Work to complete: With the material below, print exactly the lines between the line holding "Mga mobile device (59, 2476)" and the line holding "43 książki w", inclusive. Add nothing else.
---- Source material
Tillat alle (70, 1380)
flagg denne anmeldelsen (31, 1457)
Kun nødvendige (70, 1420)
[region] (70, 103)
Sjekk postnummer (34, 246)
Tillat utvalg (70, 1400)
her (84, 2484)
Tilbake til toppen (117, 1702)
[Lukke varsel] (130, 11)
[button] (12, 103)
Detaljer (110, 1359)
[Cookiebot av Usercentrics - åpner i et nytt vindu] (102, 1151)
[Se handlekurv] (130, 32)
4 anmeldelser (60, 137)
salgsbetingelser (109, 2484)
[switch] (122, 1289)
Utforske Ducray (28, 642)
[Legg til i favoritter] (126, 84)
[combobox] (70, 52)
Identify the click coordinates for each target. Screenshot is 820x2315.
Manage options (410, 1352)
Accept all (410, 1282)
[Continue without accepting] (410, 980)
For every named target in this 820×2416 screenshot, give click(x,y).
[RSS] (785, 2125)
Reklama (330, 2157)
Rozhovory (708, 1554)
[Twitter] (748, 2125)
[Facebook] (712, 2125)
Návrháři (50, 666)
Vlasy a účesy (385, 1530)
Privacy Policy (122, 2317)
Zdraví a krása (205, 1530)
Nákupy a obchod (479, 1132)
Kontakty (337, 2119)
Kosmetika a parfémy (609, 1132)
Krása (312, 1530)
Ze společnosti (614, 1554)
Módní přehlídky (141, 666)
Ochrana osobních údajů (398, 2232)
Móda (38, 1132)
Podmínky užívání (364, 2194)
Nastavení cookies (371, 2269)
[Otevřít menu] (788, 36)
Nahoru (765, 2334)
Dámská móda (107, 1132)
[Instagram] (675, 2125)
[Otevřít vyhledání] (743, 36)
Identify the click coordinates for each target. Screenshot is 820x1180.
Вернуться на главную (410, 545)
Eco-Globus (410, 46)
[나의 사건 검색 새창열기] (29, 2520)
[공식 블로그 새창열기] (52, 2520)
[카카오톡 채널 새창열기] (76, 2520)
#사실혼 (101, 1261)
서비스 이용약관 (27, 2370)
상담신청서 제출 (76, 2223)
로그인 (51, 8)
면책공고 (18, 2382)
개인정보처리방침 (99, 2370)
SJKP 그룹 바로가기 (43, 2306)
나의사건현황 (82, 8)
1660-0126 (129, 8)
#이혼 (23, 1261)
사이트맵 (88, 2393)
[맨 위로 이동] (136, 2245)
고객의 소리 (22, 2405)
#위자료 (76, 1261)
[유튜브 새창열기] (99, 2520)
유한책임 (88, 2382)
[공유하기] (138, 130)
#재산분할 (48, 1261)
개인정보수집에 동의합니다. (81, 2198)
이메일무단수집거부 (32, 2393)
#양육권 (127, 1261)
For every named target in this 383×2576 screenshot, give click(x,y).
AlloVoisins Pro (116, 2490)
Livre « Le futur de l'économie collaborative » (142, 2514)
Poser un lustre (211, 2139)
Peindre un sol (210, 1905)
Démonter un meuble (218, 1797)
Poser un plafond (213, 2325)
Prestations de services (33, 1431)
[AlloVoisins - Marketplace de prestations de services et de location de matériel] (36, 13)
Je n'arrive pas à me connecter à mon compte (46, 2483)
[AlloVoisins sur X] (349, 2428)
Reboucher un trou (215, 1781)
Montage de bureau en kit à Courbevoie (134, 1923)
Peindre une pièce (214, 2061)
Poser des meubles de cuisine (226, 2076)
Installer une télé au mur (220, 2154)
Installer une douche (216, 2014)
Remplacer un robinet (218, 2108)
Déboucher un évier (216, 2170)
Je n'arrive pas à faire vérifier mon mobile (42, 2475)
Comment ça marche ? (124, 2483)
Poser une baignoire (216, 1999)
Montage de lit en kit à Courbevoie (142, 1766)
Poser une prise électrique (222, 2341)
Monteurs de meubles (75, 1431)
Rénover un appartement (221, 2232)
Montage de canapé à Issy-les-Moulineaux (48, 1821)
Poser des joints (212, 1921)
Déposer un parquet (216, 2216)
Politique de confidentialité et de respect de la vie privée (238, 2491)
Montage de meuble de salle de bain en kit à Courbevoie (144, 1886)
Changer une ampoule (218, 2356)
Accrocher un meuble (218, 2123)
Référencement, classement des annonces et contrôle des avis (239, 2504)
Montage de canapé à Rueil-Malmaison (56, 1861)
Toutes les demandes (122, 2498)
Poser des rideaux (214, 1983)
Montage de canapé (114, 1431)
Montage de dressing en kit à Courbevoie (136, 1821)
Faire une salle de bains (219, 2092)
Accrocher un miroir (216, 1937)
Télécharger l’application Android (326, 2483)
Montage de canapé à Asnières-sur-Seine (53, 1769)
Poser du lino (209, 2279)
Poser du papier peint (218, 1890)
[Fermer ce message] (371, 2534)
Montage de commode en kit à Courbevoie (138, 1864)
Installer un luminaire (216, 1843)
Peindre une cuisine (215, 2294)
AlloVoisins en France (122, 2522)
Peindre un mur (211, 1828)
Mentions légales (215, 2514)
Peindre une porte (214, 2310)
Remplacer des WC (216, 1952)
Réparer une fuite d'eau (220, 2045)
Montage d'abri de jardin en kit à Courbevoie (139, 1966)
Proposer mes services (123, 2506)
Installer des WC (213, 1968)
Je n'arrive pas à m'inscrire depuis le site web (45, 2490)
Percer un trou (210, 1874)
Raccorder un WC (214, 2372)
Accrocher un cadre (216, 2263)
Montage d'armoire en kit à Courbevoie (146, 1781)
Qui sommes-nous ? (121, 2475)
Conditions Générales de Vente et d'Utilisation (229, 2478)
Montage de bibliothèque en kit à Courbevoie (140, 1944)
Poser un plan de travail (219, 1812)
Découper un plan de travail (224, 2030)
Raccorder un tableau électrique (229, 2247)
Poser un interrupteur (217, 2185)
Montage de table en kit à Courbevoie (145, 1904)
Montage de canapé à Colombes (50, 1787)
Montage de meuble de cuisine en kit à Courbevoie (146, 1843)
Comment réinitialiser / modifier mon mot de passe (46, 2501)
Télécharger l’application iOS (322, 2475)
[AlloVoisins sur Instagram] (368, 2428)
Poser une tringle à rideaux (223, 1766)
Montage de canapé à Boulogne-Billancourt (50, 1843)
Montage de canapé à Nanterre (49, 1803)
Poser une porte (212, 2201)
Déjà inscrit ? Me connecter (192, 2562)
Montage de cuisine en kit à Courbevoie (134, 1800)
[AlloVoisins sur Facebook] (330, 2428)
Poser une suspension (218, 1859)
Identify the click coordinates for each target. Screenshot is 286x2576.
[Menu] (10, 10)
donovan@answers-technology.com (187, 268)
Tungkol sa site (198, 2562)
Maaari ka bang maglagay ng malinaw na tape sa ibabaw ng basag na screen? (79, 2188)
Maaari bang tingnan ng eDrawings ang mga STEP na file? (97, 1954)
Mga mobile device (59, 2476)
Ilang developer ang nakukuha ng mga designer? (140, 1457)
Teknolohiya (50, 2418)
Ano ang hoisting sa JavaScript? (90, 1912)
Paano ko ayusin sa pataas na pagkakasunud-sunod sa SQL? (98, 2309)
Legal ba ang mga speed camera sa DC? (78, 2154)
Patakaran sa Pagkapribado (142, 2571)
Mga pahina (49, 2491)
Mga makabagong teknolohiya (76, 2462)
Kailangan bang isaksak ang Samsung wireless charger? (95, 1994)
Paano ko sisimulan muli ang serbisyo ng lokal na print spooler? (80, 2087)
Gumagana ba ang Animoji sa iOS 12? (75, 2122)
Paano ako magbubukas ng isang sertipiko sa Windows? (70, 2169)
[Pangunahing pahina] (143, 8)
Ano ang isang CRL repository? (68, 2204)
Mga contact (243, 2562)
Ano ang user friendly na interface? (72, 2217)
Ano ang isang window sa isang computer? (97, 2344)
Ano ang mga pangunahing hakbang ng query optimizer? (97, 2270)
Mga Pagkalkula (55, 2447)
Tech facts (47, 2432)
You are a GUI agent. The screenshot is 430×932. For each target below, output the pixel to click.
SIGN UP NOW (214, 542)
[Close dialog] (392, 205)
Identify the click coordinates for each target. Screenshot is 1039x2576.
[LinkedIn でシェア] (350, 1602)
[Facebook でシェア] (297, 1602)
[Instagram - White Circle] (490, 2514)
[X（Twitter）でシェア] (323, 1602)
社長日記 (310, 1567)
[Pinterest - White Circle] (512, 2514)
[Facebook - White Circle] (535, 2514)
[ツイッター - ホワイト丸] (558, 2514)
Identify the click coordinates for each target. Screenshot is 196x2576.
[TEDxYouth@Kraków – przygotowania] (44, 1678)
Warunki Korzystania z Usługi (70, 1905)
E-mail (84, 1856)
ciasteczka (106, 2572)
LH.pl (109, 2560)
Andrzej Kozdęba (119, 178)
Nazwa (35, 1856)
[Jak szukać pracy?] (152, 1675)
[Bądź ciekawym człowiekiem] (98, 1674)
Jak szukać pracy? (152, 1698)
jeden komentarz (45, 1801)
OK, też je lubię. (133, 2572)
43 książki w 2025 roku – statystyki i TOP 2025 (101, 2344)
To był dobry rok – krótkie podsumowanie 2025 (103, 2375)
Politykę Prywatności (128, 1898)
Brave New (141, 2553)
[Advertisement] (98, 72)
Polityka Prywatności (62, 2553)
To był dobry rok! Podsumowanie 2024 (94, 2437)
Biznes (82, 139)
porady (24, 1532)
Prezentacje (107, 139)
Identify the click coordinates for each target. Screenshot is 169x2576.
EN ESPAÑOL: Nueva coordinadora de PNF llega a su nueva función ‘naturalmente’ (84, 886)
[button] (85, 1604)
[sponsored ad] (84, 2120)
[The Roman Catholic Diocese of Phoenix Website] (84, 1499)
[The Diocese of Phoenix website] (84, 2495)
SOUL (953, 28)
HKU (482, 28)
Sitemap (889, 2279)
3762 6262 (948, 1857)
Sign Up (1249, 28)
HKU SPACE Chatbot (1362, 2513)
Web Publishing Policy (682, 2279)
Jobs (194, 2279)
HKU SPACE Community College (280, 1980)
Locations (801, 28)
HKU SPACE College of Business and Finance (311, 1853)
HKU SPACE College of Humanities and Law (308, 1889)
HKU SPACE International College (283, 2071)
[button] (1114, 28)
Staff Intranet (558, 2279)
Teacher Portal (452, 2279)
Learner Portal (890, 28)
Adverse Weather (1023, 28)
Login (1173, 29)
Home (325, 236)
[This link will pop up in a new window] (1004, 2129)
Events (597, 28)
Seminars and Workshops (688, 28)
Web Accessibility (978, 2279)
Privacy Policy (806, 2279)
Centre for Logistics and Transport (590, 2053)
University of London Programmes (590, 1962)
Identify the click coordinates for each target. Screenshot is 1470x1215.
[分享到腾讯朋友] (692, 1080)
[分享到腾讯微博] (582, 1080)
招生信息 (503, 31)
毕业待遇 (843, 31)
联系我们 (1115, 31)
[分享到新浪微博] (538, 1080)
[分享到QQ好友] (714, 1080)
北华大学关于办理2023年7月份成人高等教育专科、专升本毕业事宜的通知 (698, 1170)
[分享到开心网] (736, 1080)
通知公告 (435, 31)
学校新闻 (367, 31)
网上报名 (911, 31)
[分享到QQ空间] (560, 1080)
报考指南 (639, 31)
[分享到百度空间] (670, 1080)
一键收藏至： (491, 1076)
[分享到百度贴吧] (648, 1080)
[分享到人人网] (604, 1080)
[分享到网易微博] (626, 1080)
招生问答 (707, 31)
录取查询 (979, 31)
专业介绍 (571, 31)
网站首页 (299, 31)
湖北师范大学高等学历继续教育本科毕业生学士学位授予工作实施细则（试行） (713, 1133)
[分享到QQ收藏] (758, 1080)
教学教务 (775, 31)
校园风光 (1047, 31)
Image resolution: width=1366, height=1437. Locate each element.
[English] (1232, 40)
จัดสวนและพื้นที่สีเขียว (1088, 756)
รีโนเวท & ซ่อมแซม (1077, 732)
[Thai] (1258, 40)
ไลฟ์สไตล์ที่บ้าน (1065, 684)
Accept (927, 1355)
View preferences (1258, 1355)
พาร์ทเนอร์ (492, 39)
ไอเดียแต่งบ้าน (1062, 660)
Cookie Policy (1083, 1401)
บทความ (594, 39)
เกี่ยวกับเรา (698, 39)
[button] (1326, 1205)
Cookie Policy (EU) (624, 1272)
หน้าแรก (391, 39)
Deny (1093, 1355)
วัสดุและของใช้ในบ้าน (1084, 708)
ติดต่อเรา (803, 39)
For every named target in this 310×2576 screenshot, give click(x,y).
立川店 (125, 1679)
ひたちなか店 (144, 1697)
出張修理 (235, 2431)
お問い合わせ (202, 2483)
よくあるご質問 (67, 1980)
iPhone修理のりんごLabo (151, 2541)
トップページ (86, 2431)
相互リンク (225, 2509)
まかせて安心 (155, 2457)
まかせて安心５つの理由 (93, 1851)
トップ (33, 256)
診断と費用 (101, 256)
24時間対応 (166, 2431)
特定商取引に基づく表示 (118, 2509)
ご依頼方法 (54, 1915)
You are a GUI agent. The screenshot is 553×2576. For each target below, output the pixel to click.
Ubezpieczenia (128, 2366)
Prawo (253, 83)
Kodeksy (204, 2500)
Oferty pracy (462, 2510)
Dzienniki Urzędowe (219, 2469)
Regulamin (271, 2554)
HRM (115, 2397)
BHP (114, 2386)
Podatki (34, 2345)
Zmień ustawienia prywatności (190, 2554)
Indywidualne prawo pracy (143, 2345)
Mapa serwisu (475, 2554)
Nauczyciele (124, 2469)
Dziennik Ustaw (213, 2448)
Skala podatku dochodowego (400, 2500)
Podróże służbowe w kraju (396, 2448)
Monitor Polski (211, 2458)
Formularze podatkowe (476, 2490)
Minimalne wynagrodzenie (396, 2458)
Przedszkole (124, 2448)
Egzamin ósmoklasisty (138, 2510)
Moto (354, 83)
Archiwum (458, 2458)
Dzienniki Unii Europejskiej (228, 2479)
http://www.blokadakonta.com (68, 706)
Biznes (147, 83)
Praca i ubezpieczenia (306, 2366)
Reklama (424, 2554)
--------
Exercise output:
Mga mobile device (59, 2476)
Ilang developer ang nakukuha ng mga designer? (140, 1457)
Teknolohiya (50, 2418)
Ano ang hoisting sa JavaScript? (90, 1912)
Paano ko ayusin sa pataas na pagkakasunud-sunod sa SQL? (98, 2309)
Legal ba ang mga speed camera sa DC? (78, 2154)
Patakaran sa Pagkapribado (142, 2571)
Mga pahina (49, 2491)
Mga makabagong teknolohiya (76, 2462)
Kailangan bang isaksak ang Samsung wireless charger? (95, 1994)
Paano ko sisimulan muli ang serbisyo ng lokal na print spooler? (80, 2087)
Gumagana ba ang Animoji sa iOS 12? (75, 2122)
Paano ako magbubukas ng isang sertipiko sa Windows? (70, 2169)
[Pangunahing pahina] (143, 8)
Ano ang isang CRL repository? (68, 2204)
Mga contact (243, 2562)
Ano ang user friendly na interface? (72, 2217)
Ano ang isang window sa isang computer? (97, 2344)
Ano ang mga pangunahing hakbang ng query optimizer? (97, 2270)
Mga Pagkalkula (55, 2447)
Tech facts (47, 2432)
You are a GUI agent. The screenshot is 430×932. For each target below, output the pixel to click.
SIGN UP NOW (214, 542)
[Close dialog] (392, 205)
Identify the click coordinates for each target. Screenshot is 1039x2576.
[LinkedIn でシェア] (350, 1602)
[Facebook でシェア] (297, 1602)
[Instagram - White Circle] (490, 2514)
[X（Twitter）でシェア] (323, 1602)
社長日記 (310, 1567)
[Pinterest - White Circle] (512, 2514)
[Facebook - White Circle] (535, 2514)
[ツイッター - ホワイト丸] (558, 2514)
Identify the click coordinates for each target. Screenshot is 196x2576.
[TEDxYouth@Kraków – przygotowania] (44, 1678)
Warunki Korzystania z Usługi (70, 1905)
E-mail (84, 1856)
ciasteczka (106, 2572)
LH.pl (109, 2560)
Andrzej Kozdęba (119, 178)
Nazwa (35, 1856)
[Jak szukać pracy?] (152, 1675)
[Bądź ciekawym człowiekiem] (98, 1674)
Jak szukać pracy? (152, 1698)
jeden komentarz (45, 1801)
OK, też je lubię. (133, 2572)
43 książki w 2025 roku – statystyki i TOP 2025 (101, 2344)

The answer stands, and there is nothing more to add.